Wrote a servlet that simply calls readLine() on the HttpServletRequest.getReader() and dumps the incoming lines.

When I do a POST that has at least two lines in the body, with a content-length of exactly 8192 bytes, the last readLine() call throws an IOException.

8191 works fine, 8193 works fine, but 8192 bombs.

java.io.IOException
	at org.apache.catalina.connector.InputBuffer.reset(InputBuffer.java:576)
	at org.apache.catalina.connector.CoyoteReader.reset(CoyoteReader.java:142)
	at org.apache.catalina.connector.CoyoteReader.readLine(CoyoteReader.java:200)
	at com.cerner.TestServlet.service(TestServlet.java:33)
	at javax.servlet.http.HttpServlet.service(HttpServlet.java:729)
	at org.apache.catalina.core.ApplicationFilterChain.internalDoFilter(ApplicationFilterChain.java:292)
	at org.apache.catalina.core.ApplicationFilterChain.doFilter(ApplicationFilterChain.java:207)
	at org.apache.tomcat.websocket.server.WsFilter.doFilter(WsFilter.java:52)
	at org.apache.catalina.core.ApplicationFilterChain.internalDoFilter(ApplicationFilterChain.java:240)
	at org.apache.catalina.core.ApplicationFilterChain.doFilter(ApplicationFilterChain.java:207)
	at org.apache.catalina.core.StandardWrapperValve.invoke(StandardWrapperValve.java:212)
	at org.apache.catalina.core.StandardContextValve.invoke(StandardContextValve.java:106)
	at org.apache.catalina.authenticator.AuthenticatorBase.invoke(AuthenticatorBase.java:502)
	at org.apache.catalina.core.StandardHostValve.invoke(StandardHostValve.java:141)
	at org.apache.catalina.valves.ErrorReportValve.invoke(ErrorReportValve.java:79)
	at org.apache.catalina.valves.AbstractAccessLogValve.invoke(AbstractAccessLogValve.java:616)
	at org.apache.catalina.core.StandardEngineValve.invoke(StandardEngineValve.java:88)
	at org.apache.catalina.connector.CoyoteAdapter.service(CoyoteAdapter.java:522)
	at org.apache.coyote.http11.AbstractHttp11Processor.process(AbstractHttp11Processor.java:1095)
	at org.apache.coyote.AbstractProtocol$AbstractConnectionHandler.process(AbstractProtocol.java:672)
	at org.apache.tomcat.util.net.NioEndpoint$SocketProcessor.doRun(NioEndpoint.java:1502)
	at org.apache.tomcat.util.net.NioEndpoint$SocketProcessor.run(NioEndpoint.java:1458)
	at java.util.concurrent.ThreadPoolExecutor.runWorker(ThreadPoolExecutor.java:1142)
	at java.util.concurrent.ThreadPoolExecutor$Worker.run(ThreadPoolExecutor.java:617)
	at org.apache.tomcat.util.threads.TaskThread$WrappingRunnable.run(TaskThread.java:61)
	at java.lang.Thread.run(Thread.java:745)

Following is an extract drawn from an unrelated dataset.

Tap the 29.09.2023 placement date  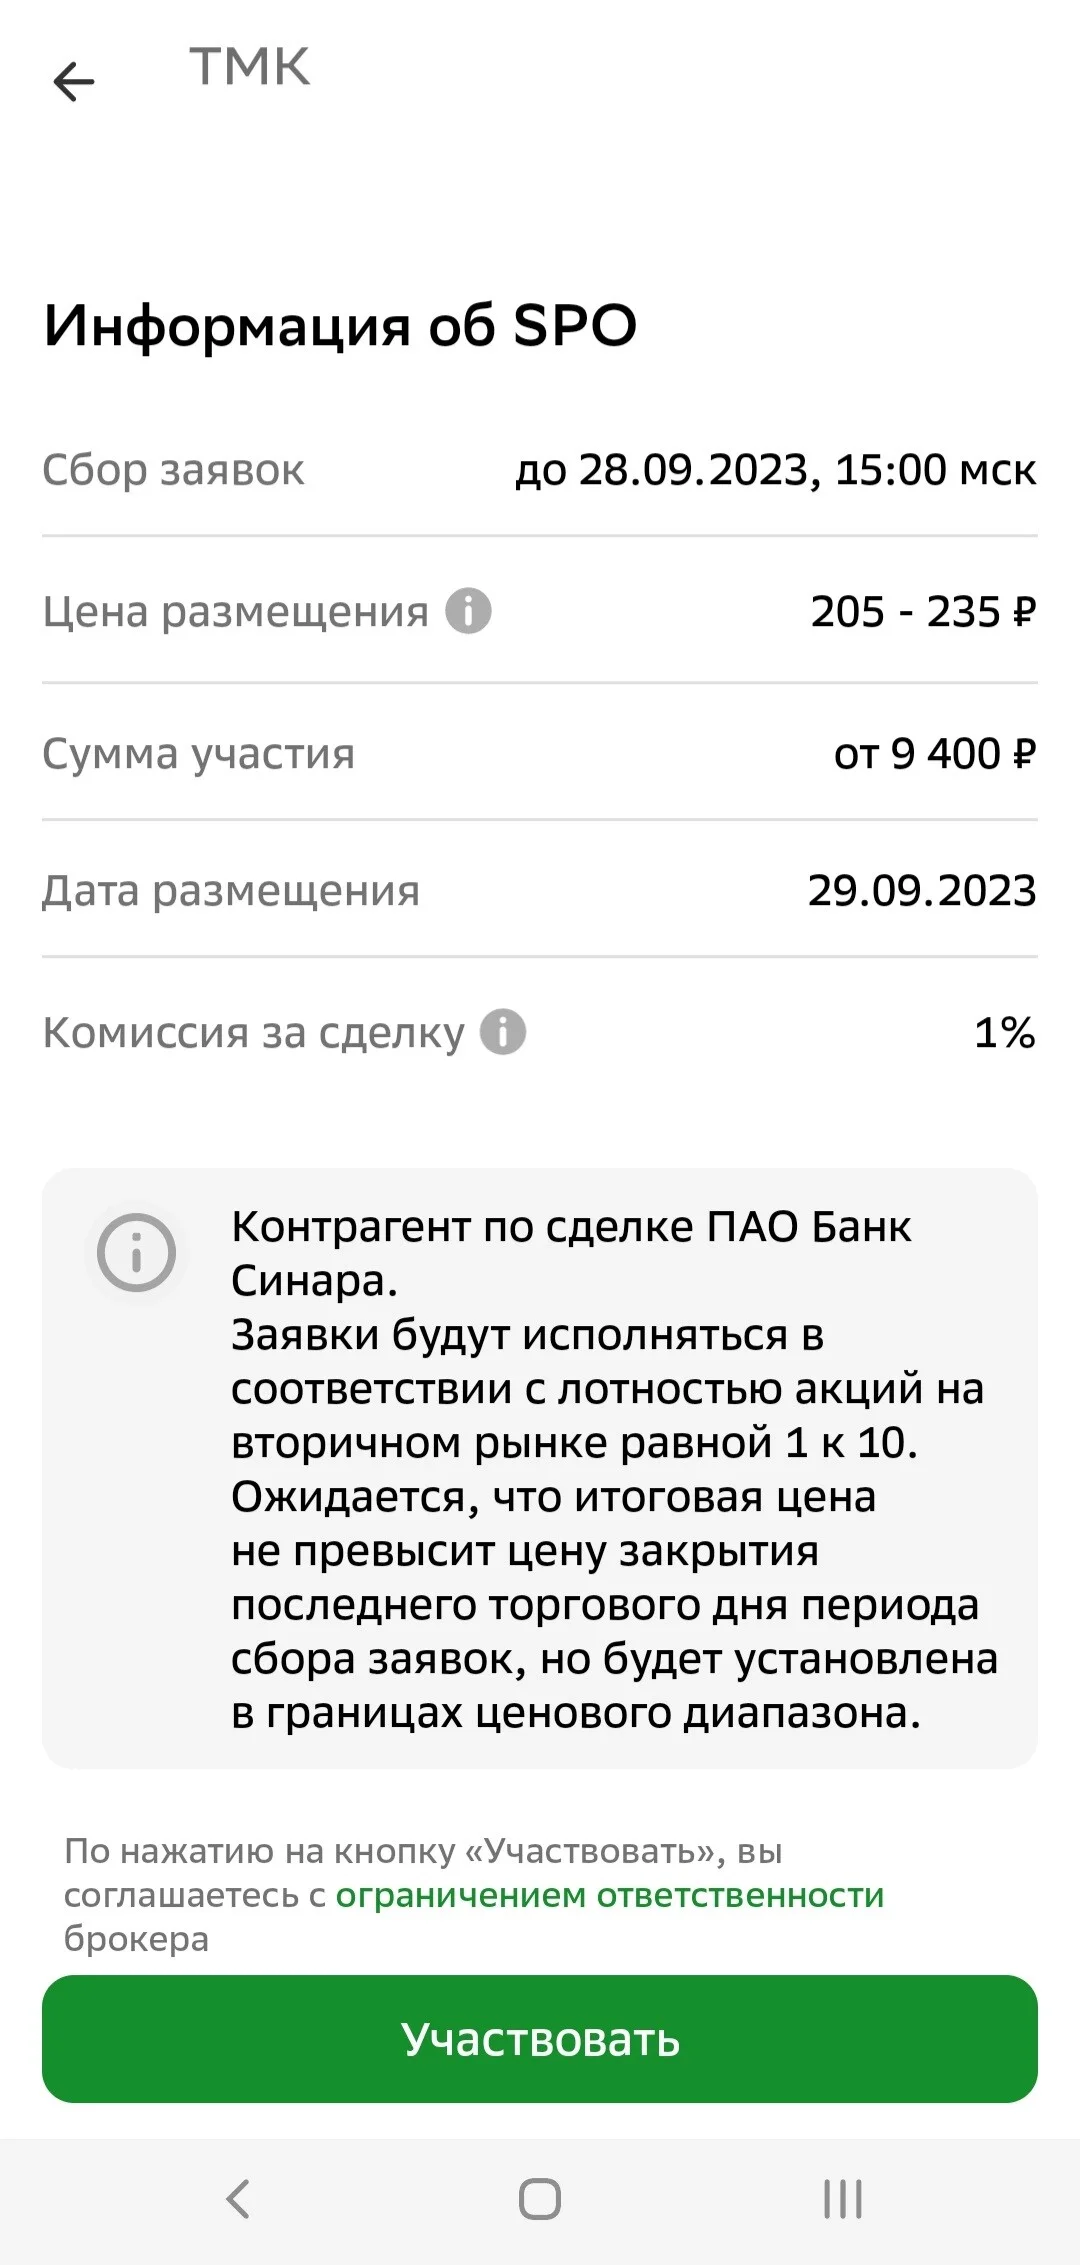pyautogui.click(x=922, y=891)
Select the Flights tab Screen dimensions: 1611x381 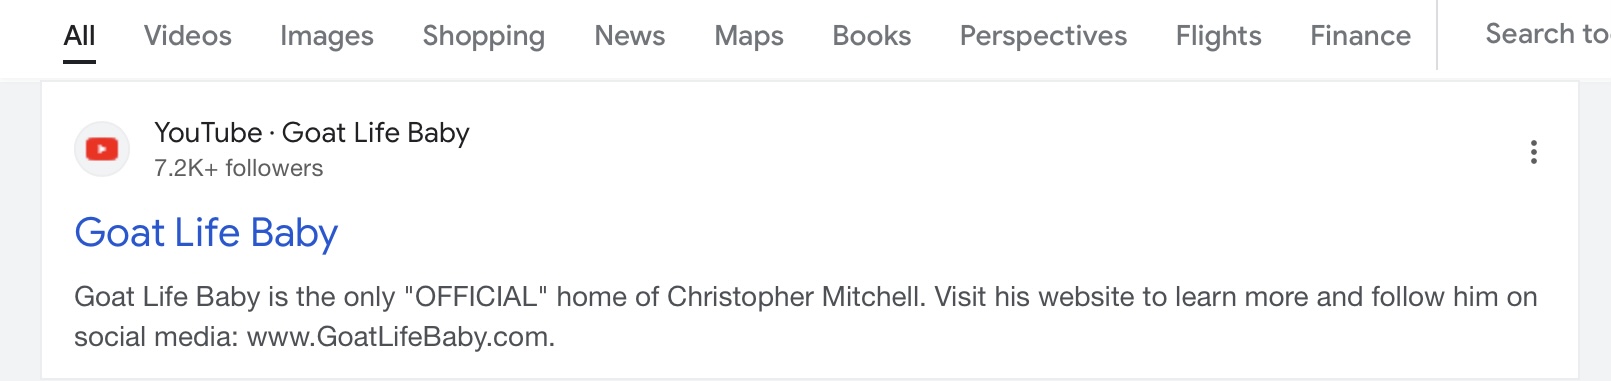(1219, 36)
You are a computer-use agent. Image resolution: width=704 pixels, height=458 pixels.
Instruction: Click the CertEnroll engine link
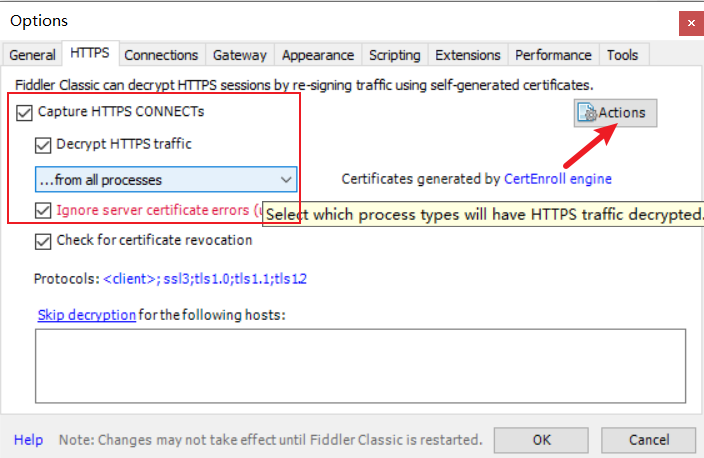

See attached servlet source, fiddler trace file.
Comment 1 Peter Teunissen 2016-07-29 20:14:26 UTC
Seems to be same (similar?) issue as bug 42727
Comment 2 Coty Sutherland 2016-07-29 20:19:42 UTC
Can you provide a data file to use that you can reliably reproduce this with? I tried creating a file of size 8192 (and using the request contents from the fiddler logging), but don't see any issues in 8.0.33 or 8.0.x-dev. I'm testing with the following using your servlet packaged into asf-test.war:

curl -is -X POST --data @test2.dat http://localhost:8080/asf-test/test
Comment 3 Peter Teunissen 2016-07-29 20:46:45 UTC
I tested this by replaying the transaction through fiddler.

When I hit it through CURL, it always posts is such away that in one call to readLine() we get all the data.

When submitted from fiddler, it does the first readLine(), then enters the loop to do additional readLines() and fails on the last:

Content-length:8192
Read-1:109 bytes  magnis dis parturient montes, nascetur ridiculus mus. Donec quam felis, ultricies nec, pellentesque eu, pret
Read-2:122 bytes ium uis, sem. Nulla consequat massa quis enim. Donec pede justo, fringilla vel, aliquet nec, vulputate eget, arcu. In enim
Read-2:124 bytes  justo, rhoncus ut, imperdiet a, venenatis vitae, justo. 

(many Read-2's)

ipsum aliquam libero, non adipiscing dolor urna a orci.
java.io.IOExceptionError caught:null
Size: 7938 Len:27 Request:!!! We had an error!!! null

	at org.apache.catalina.connector.InputBuffer.reset(InputBuffer.java:521)
	at org.apache.catalina.connector.CoyoteReader.reset(CoyoteReader.java:142)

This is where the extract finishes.